Workers' Comp & Safety
News from Sedgwick
The following information is provided by Sedgwick, the administrator of OWMA's Workers' Compensation Group Rating Program.
Musculoskeletal disorders (MSDs) are conditions that affect the muscles, bones, tendons, ligaments and other supporting structures of the body. Work-related MSDs are common and can significantly impact a person's well-being and work productivity. If these are not taken care of, they can get worse.
Common types of MSDs include:
- Carpal Tunnel Syndrome
- Back Pain
- Neck and Shoulder Pain
- Herniated Discs
- Strains or Sprains
There are different types of activities that may cause or contribute to MSD’s. These include factors such as repetitive motions or tasks, maintaining awkward postures for extended periods, lifting heavy objects, using excessive force, working in environments with vibrations, and inadequate rest or recovery periods. The good news is, there are steps employers can take to minimize these activities. Training and education, workstation ergonomics, job rotation, breaks and workplace modification. Activities such as these can be incorporated into the company’s safety program for each employee during their employment.
Training and Education
Employee training on MSD’s should begin at orientation and include periodic refresher training, such as monthly safety meetings or Toolbox Talks. Training should include basic understanding of ergonomics, proper lifting techniques, use of material handling equipment and the importance of taking breaks. Finally, train staff about the early signs and symptoms of MSDs as these can help them seek timely medical attention early and/or prevent the condition from worsening. Repetition of this training is key for identification, reporting and minimizing MSD injuries and demonstrates the organization’s commitment to safety.

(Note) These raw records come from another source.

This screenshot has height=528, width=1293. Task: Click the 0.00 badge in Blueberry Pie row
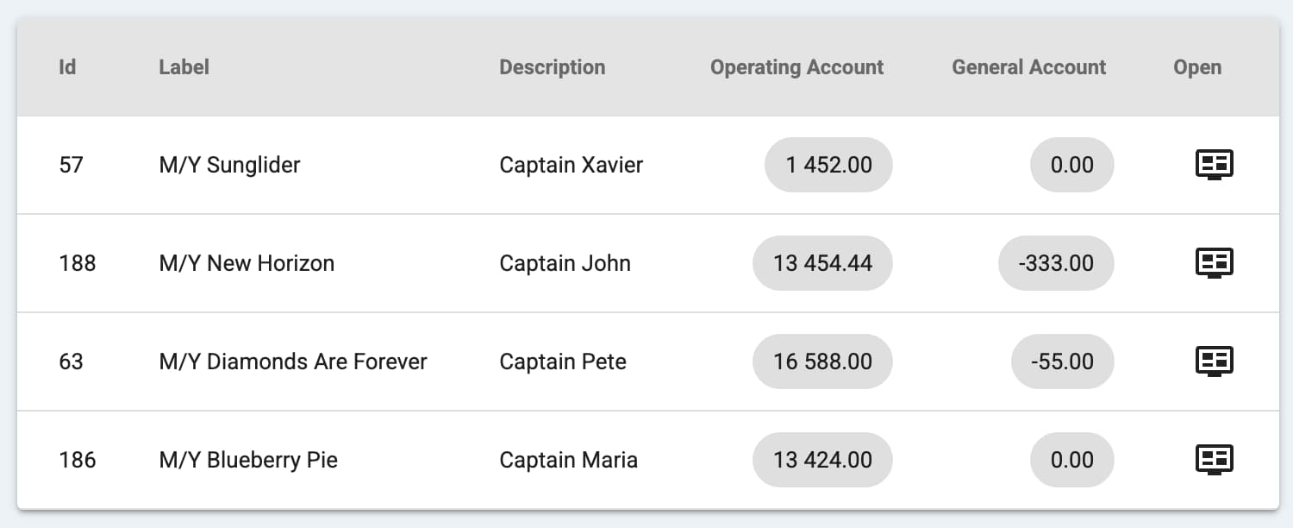point(1071,460)
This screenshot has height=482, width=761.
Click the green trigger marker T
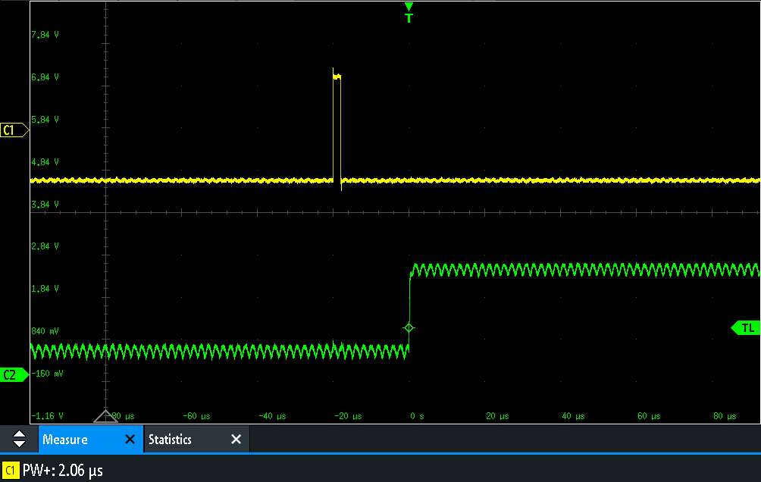click(409, 9)
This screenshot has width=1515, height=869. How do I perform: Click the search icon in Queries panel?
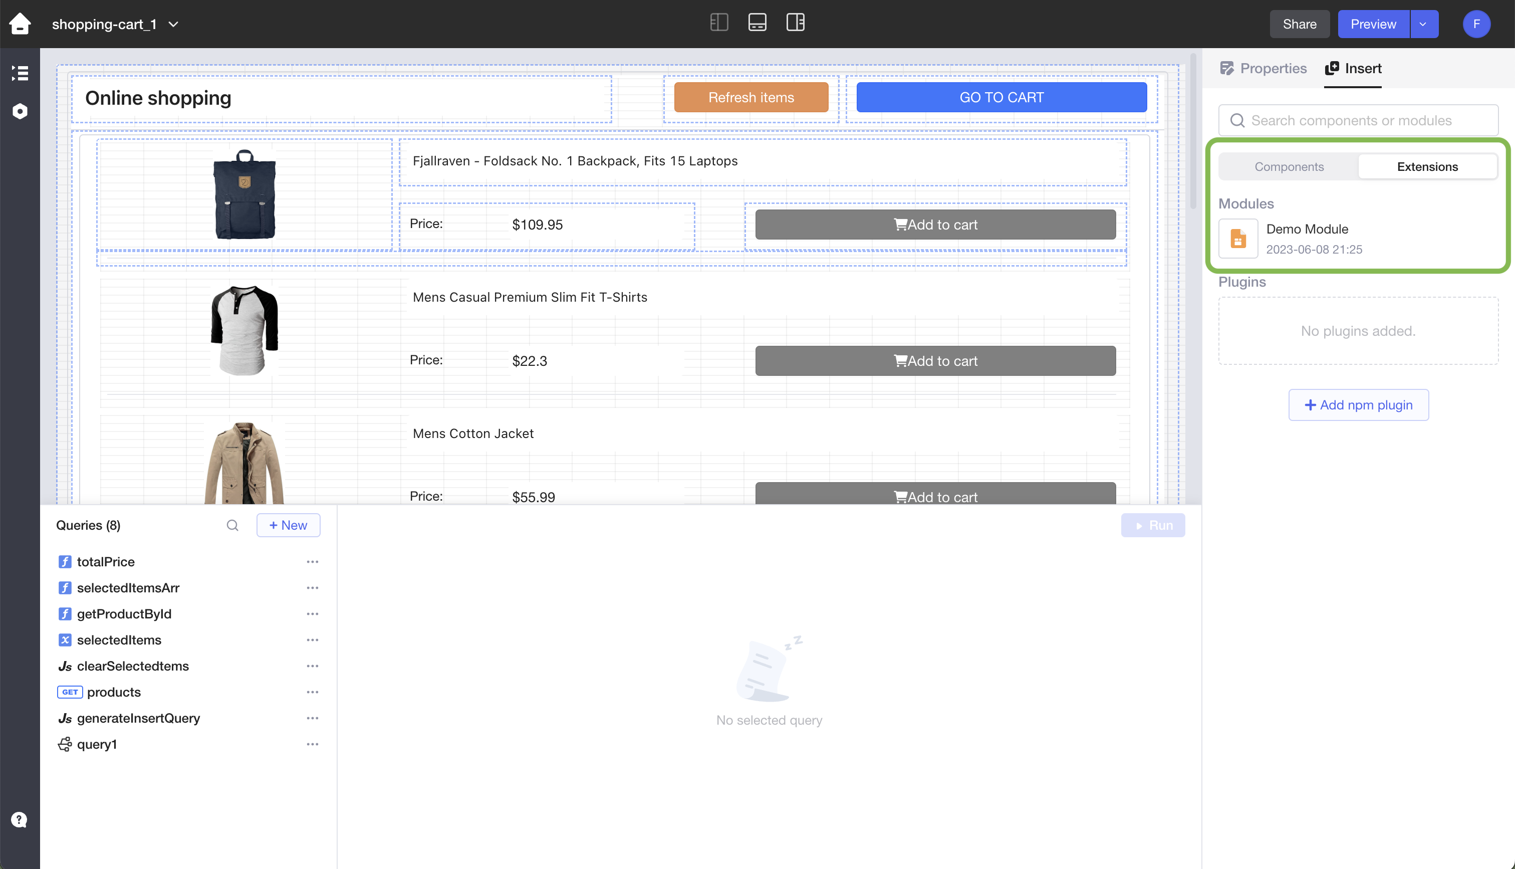pos(233,525)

Many employees spend a lot of time at their workstation. This may include both the office setting or on the manufacturing floor. When designing a workstation, ensure it is designed to promote neutral body posture, adequate support as well as adjustability and modification. Equipment to consider for proper workstation ergonomics includes chairs with back support, adjustable desks, appropriate keyboard and mouse placement, and proper monitor height. Once the workstation is set up, do an audit to see how the setup is working. If you or the employee identify any additional opportunities for improvement, modify the workstation accordingly.
Job Rotation and Breaks
Job rotation and breaks are a great way to reduce injuries and can help reduce the risk of injuries associated with repetitive tasks. Identify alternate jobs for workers that can give affected muscle groups time to rest and recover. If job rotation is insufficient or not an option, be sure to allow employees ample breaks to prevent fatigue and minimize the potential for MSDs.
Personal Protective Equipment (PPE)
Depending on the nature of the work, certain jobs may require the use of personal protective equipment. Employers should provide appropriate PPE, such as anti-vibration gloves and knee pads to reduce the risk of MSDs. If you decide to use these types of PPE, be sure you research them and get the right type and size for the employee. Remember, one size does not fit all.
Reporting and Early Intervention
Establish a system to report MSD’s and encourage employees to report signs or symptoms. Stress the importance of early detection so the issue can be addressed before an injury can occur. Employees should understand that early intervention, such as seeking medical evaluation and treatment, can help prevent further progression of the condition and facilitate a quicker recovery.
It is important for both employers and employees to prioritize the prevention and management of musculoskeletal disorders at work. By implementing ergonomic principles, promoting awareness, and fostering a supportive work environment, the risk of work-related MSDs can be significantly reduced.